*Excerpted records:*
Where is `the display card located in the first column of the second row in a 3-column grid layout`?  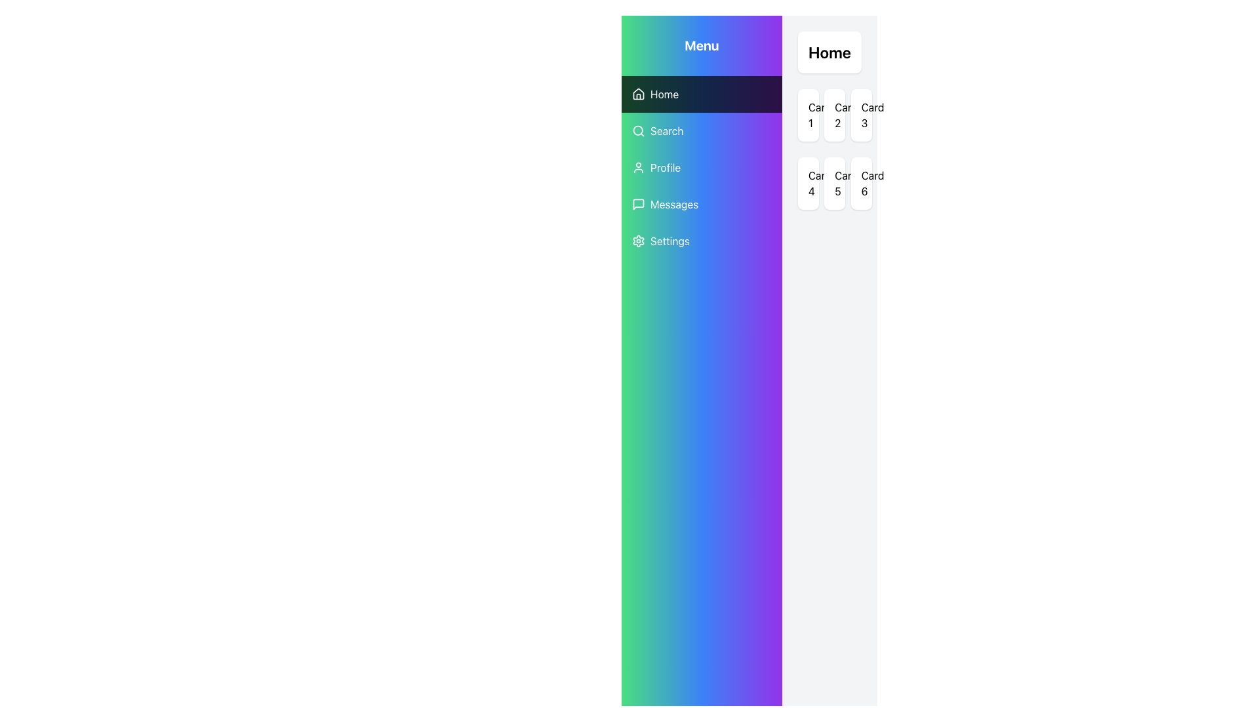 the display card located in the first column of the second row in a 3-column grid layout is located at coordinates (807, 184).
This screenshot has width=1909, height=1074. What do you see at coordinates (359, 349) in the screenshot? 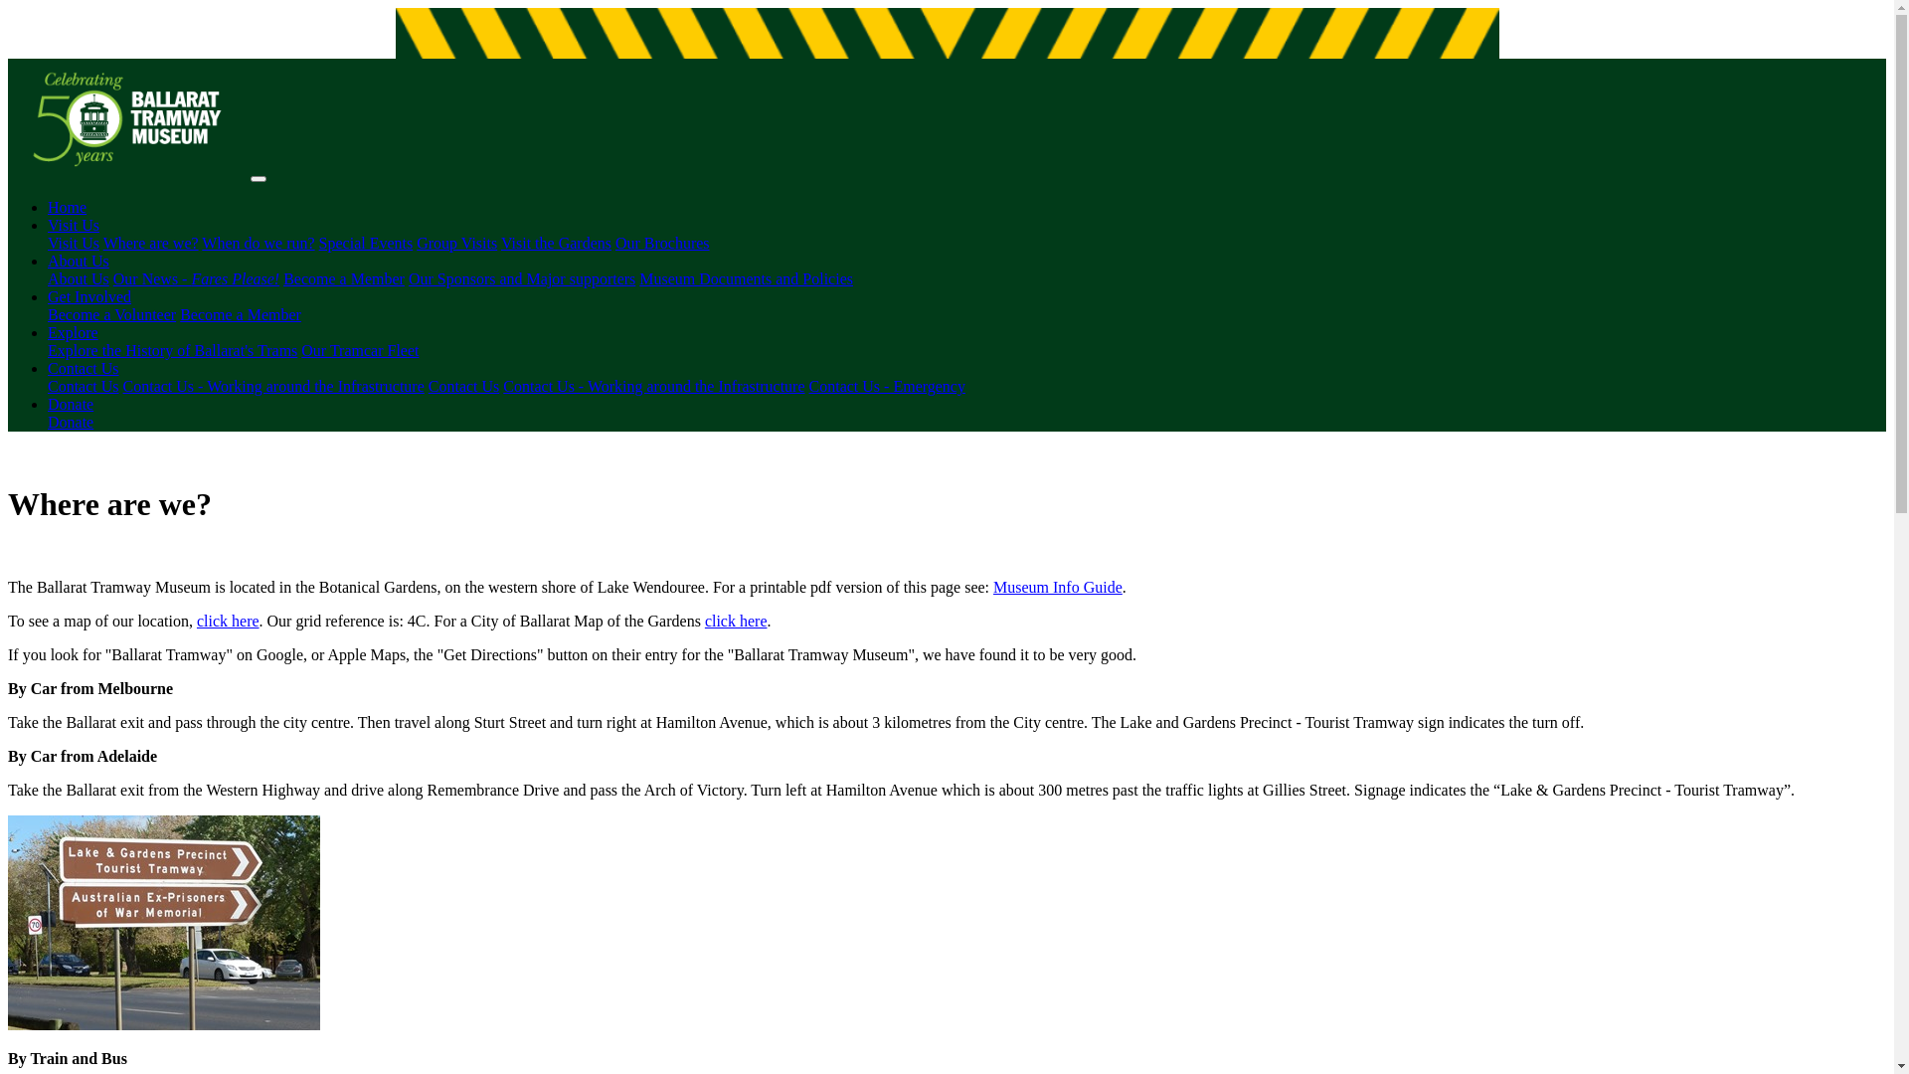
I see `'Our Tramcar Fleet'` at bounding box center [359, 349].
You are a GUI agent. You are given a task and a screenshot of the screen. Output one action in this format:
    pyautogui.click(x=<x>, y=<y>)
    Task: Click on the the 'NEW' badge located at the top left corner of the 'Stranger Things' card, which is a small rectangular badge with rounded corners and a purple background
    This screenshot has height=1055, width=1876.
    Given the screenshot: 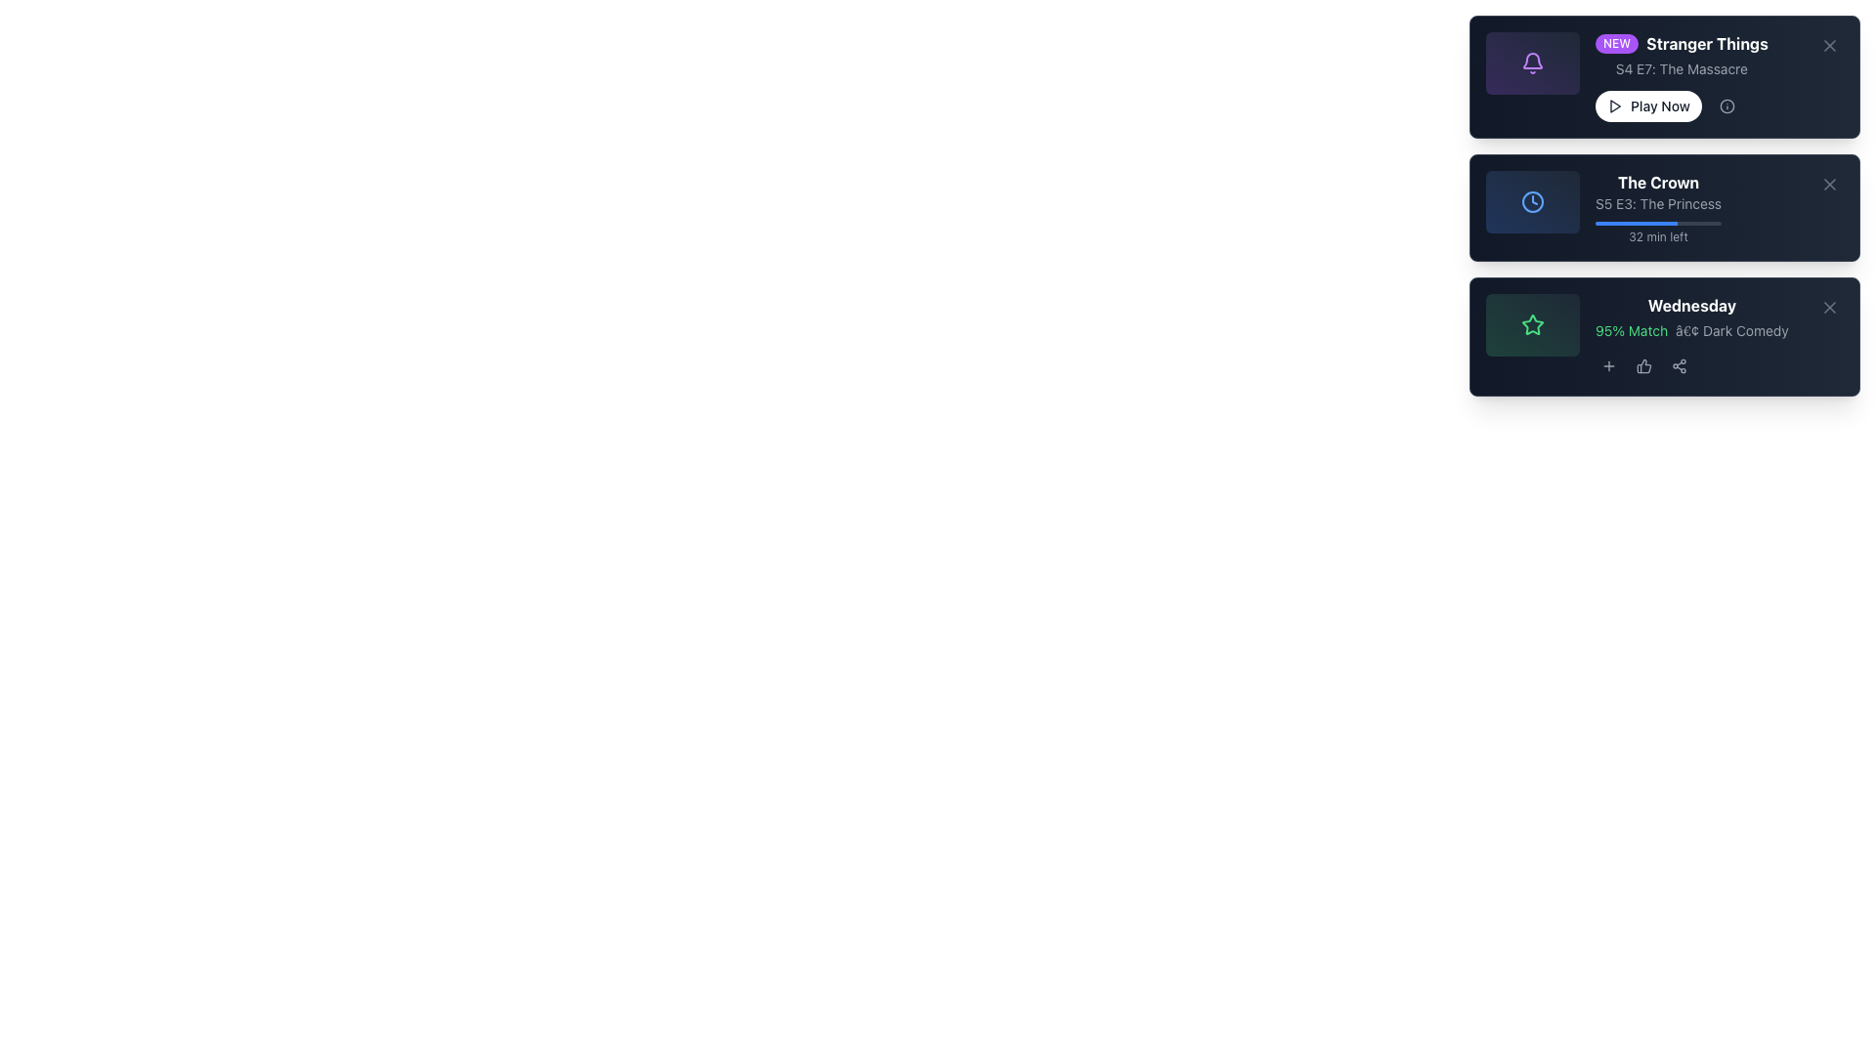 What is the action you would take?
    pyautogui.click(x=1617, y=44)
    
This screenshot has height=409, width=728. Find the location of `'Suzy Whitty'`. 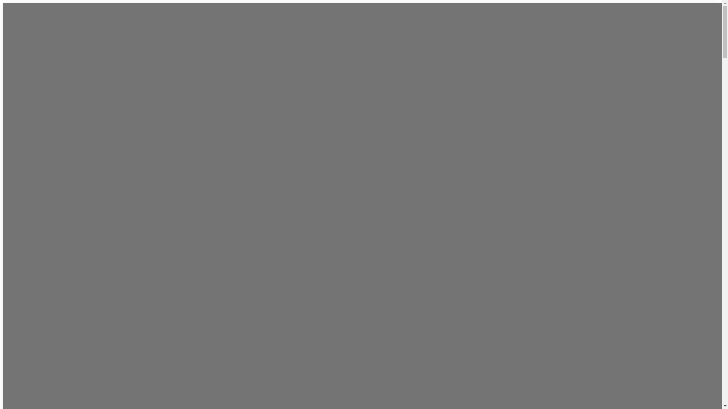

'Suzy Whitty' is located at coordinates (333, 245).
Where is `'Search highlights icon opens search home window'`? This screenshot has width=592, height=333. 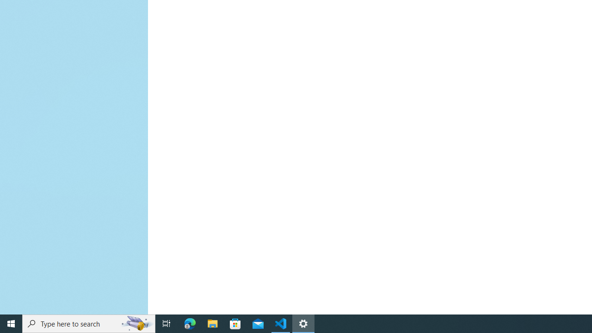
'Search highlights icon opens search home window' is located at coordinates (136, 323).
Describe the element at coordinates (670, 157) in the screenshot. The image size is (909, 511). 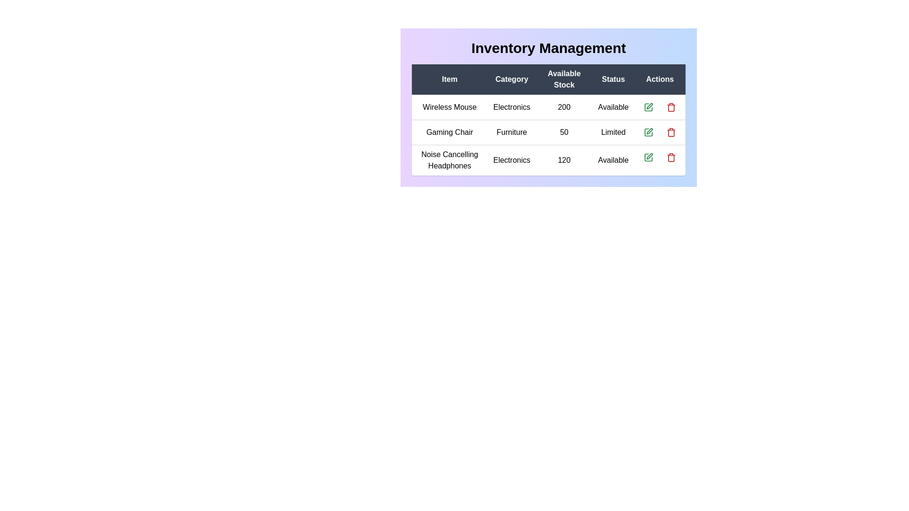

*Given exercise:* Retype everything from the line containing "has width=592, height=333." down to the end of the entries, word for word. Leave the pictures out of your copy.

*Response to this exercise:*
Where is `'Search highlights icon opens search home window'`? This screenshot has width=592, height=333. 
'Search highlights icon opens search home window' is located at coordinates (136, 323).
Describe the element at coordinates (670, 157) in the screenshot. The image size is (909, 511). 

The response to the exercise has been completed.